A New York hip-hop station, owned by radio monolith Clear Channel, very quickly backed away from a reggae festival it had agreed to sponsor this weekend after the Gay and Lesbian Alliance Against Defamation pitched a fit after finding out about two of the performers, Buju Banton and Bounty Killer, who have written notoriously homophobic hit singles. But GLAAD may be targeting at least one of these artists for no reason other than a reputation that has preceded him:
Gay-rights activists are still planning to protest at the festival, which is scheduled for 2 p.m. Saturday at Randalls Island.
“Buju Banton and Bounty Killer continue to perform songs with virulently homophobic lyrics that in some cases support the murder of gay people,” Glaad said in a statement sent by email late Wednesday night. “It is unacceptable for Clear Channel, the concert promoters, and the other sponsors to provide these performers with a platform to promote messages that put lesbian, gay, bisexual, and transgender people in harm’s way.”
This is hardly the first time that Banton has found himself the target of ire from gay-rights organizations, and dancehall as a whole has been taking some well-deserved fire over the last few years for its occasional rank homophobia, following the genre’s most recent wave of international crossover popularity thanks to Sean Paul, Elephant Man, et al. But what’s especially odd about this story is that it comes only a month after Banton very publically signed the international “Stop Murder Music” petition, claiming to remove the homophobic material from his repetoire. (Bounty Killer remains a “Stop Murder Music” hold out.) The Newsday story makes no mention of this, or whether or not GLAAD is aware of Banton’s pledge to cut the gay-bashing crap. There are also some rumors floating around that Banton has since claimed that he never signed the petition at all.

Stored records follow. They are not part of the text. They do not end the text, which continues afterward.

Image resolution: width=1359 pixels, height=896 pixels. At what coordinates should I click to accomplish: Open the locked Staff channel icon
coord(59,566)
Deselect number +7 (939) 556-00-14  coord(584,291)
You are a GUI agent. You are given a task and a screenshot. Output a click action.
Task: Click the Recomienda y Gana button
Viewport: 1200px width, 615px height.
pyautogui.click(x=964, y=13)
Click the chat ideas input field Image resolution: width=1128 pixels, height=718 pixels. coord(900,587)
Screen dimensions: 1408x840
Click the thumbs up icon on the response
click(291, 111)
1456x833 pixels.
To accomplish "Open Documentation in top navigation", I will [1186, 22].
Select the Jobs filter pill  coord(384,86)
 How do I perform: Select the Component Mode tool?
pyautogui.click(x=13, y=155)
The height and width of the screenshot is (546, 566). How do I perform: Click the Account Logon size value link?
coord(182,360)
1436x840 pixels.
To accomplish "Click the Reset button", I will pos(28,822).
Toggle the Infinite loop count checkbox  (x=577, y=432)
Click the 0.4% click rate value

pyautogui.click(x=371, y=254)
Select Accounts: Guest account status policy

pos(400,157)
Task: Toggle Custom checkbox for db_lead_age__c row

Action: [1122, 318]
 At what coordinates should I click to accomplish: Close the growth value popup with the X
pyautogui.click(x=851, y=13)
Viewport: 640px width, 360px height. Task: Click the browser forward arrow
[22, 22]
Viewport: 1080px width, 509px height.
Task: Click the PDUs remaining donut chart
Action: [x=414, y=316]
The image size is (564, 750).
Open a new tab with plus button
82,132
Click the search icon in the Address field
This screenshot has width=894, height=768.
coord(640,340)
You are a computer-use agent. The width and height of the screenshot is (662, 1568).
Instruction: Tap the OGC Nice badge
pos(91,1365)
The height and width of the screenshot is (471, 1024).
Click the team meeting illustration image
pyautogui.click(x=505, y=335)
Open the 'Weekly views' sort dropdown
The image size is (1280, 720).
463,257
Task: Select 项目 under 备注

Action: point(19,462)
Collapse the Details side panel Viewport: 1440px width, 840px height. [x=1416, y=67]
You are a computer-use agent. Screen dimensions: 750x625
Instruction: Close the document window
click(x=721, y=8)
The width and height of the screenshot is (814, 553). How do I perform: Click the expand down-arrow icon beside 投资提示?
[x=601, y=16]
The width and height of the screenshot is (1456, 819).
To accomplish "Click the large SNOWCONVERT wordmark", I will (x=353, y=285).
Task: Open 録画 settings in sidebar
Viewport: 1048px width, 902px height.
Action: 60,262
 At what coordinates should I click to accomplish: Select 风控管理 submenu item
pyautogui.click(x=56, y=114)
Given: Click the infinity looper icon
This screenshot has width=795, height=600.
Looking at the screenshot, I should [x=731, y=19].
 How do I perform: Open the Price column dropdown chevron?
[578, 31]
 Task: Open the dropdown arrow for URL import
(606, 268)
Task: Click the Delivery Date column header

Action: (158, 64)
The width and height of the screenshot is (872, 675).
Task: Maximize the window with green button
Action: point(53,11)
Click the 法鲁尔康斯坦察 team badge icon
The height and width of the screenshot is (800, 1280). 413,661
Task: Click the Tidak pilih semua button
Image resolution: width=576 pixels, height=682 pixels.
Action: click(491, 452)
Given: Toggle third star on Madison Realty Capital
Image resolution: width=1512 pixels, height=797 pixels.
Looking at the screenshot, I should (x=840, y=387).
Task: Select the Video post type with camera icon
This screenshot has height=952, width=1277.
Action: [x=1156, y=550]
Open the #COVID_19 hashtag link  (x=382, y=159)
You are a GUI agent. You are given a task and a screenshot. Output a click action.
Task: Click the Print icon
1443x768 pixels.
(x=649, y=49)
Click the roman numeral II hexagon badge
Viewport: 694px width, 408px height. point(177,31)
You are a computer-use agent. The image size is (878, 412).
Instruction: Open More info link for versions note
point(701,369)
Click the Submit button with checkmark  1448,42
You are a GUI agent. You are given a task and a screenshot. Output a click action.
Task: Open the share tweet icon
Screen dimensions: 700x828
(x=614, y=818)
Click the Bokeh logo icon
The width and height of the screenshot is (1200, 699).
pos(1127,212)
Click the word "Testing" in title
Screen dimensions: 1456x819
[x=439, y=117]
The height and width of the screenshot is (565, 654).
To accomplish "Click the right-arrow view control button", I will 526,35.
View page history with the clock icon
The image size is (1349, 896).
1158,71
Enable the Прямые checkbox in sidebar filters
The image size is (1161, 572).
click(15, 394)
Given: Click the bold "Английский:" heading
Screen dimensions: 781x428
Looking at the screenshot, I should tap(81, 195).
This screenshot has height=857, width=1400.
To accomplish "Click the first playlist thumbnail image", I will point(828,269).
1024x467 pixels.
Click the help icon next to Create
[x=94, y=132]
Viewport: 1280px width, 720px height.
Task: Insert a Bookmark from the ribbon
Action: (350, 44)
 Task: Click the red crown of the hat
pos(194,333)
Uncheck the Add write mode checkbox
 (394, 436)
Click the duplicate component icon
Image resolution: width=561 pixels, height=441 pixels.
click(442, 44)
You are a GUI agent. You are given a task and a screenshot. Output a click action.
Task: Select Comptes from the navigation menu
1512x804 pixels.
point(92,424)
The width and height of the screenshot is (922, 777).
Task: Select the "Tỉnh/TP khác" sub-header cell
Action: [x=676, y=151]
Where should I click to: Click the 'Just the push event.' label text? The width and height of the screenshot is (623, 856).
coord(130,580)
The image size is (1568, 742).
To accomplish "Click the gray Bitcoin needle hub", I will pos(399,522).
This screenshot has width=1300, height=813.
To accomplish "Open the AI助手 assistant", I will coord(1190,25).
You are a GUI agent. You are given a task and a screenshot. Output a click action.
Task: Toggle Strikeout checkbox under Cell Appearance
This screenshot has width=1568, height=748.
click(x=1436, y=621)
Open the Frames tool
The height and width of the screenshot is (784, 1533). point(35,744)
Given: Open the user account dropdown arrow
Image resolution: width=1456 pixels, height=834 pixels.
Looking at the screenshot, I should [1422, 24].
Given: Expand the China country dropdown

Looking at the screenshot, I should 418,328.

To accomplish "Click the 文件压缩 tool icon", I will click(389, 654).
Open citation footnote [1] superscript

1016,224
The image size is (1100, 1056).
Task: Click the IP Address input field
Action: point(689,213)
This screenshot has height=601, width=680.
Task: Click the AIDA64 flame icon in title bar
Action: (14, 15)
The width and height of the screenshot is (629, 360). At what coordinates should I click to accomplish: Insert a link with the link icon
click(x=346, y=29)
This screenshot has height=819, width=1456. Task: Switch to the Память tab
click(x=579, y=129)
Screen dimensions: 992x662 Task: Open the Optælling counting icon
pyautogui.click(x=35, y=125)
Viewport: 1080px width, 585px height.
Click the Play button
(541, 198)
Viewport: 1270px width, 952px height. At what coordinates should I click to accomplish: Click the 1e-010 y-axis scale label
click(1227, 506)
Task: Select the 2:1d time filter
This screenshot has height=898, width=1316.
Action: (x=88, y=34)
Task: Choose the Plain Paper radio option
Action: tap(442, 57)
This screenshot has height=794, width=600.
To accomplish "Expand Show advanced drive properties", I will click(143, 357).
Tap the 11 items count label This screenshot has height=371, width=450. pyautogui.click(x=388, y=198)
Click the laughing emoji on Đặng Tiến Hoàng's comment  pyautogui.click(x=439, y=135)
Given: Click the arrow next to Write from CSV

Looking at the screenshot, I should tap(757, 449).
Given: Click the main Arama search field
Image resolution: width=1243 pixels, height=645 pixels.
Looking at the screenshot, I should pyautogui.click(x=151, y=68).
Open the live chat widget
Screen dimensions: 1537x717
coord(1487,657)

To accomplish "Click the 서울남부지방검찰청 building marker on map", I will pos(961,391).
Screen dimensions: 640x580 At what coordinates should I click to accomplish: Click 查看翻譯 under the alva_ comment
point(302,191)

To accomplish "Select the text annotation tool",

If Banton has since performed homophobic material at live performances, or has indeed reneged on his promise, then fair game on the part of GLAAD. If he’s stuck to his pledge, however, you’ve got to wonder what a guy has to do to catch a break after already signing away his right to freedom of expression, however icky that expression may be. Clear Channel is obviously mostly interested in covering its ass from a public relations standpoint, backing down as soon as someone said “boo.” But even above and beyond the case of two dancehall deejays, if Clear Channel stations are going to dump any artist that’s ever made anti-gay remarks in their songs, well, they’re going to have a lot of house cleaning to do.